Текст для работы
────────────────

Ибо, отдавая себя, мы ближе всего к ритму тварного, да и всякого, бытия. Предвечное Слово отдает Себя в жертву не только на Голгофе. В Свой смертный час наш Спаситель «совершил на холодных окраинах то, что делал во славе и радости у Себя дома»[47]. Рожденный Бог вечно предает Себя Богу рождающему; и Отец славит Сына, как Сын славит Отца[48]. Со всем смирением мирянина посмею согласиться с тем, что «Бог любит Себя не как Себя, а как Благо, и если бы было на свете большее благо, Он возлюбил бы его, а не Себя»[49]. Всюду, от высших до низших, «я» существует лишь для того, чтобы мы его отдали, и становится от этого еще более собою, чтобы мы полнее отдали его, и так без конца. Это не закон небес, от которого можно уклониться на земле, и не земной закон, от которого мы уйдем в спасении. За его пределами не земля, не природа, не «обычная жизнь», а просто ад. Но и ад обязан ему лишь единственной своей реальностью. Страшная замкнутость в себе – лишь производное от самоотдачи, реальности абсолютной. Эту форму принимает тьма внешняя, облекая и очерчивая то, что
«Я», золотое яблоко, брошенное природой ложным богам, стало яблоком раздора, ибо они не знали первого правила священной игры: коснись мяча и бросай его другому. Взять его в руки – грех, оставить себе – смерть. Когда же оно летает от игрока к игроку так быстро, что его и не увидишь, и Господь Сам ведет игру, отдавая Себя твари в рождении и получая ее в ее добровольной жертве, вечный танец несказанно прекрасен. Вся боль и радость, ведомые нам здесь, на земле, – лишь первое приближение к нему; но чем ближе мы к его предвечному ладу, тем дальше от нас земные боли и радости. Танец весел, но танцуют его не для веселья, даже не для добра, даже не для любви. Он Сам – Любовь, Сам – Добро, и потому в Нем радость. Не Он для нас, а мы для Него. Пустота и огромность Вселенной, пугавшие нас в первой главе, и сейчас поразят нас, ибо, даже если они – побочный плод нашего трехмерного воображения, они символизируют великую истину. Как Земля перед звездами – человек перед всем тварным миром; как звезды перед Вселенной – все твари, все силы и престолы перед бездной Бытия, которое нам и Отец, и Спаситель, и Утешитель, хотя ни мы, ни ангелы не можем ни сказать, ни помыслить, что Оно для Себя и в Себе. Ибо все мы – твари, Он один – Сущий. Наше зрение достаточно слабо и не в силах вынести света Того, Кто был, и есть, и будет, и не может быть иным.

────────────────

Исходные данные
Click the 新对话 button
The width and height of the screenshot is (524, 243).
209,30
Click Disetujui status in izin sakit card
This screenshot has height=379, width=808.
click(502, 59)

────────────────

Задание A
Ответьте на вопросы по тексту о самоотдаче:
(i) Что, как сказано в тексте, лежит за пределами закона самоотдачи?
(ii) Какое первое правило священной игры не знали ложные боги?
(iii) Что в этой игре названо грехом и что смертью?
Задание B
Продолжите текст о самоотдаче и вечном танце после его последней фразы.
Записи здесь не понадобятся.

Ответ A
(i) Не земля, не природа и не «обычная жизнь», а просто ад.
(ii) Коснись мяча и бросай его другому.
(iii) Взять мяч в руки — грех, оставить его себе — смерть.

Ответ B
Дополнение[50]
Боли на свете много, и распознать ее нетрудно. Гораздо труднее точно и полно определить поведение страждущего, особенно при таком поверхностном, хотя и близком общении, как общение пациента с врачом. Однако врач неизбежно накапливает наблюдения, которые обобщаются с годами. Острая физическая боль ужасна, пока она длится. Тот, кто испытывает ее, обычно не кричит. Он просит помощи, но ему слишком трудно расходовать силы, движение и дыхание. Очень редко он теряет контроль над собой и, так сказать, себя не помнит. Словом, в этом смысле острая и недолгая боль не так уж часто становится невыносимой. Когда же она проходит, она не оставляет следов в душе. Долгая, постоянная боль действует на душу сильнее, но и здесь нередко больной не жалуется или жалуется мало, проявляя большую силу духа и большое смирение. Гордыня его сломлена, но иногда он скрывает страдание из гордости. Бывает, что долгая боль и разрушает душу, человек становится злым и пользуется своей болезнью, чтобы изводить домашних. Но удивительно не это, удивительно то, что таких случаев мало, а героических – много. Физическая боль бросает человеку вызов, и большинство узнает его и принимает. Конечно, очень долгая болезнь и без боли изматывает душу. Больной отказывается от борьбы и погружается в отчаяние, жалеет себя. Однако и здесь некоторые сохраняют ясность духа и память о других. Это бывает редко, но всегда беспредельно трогает.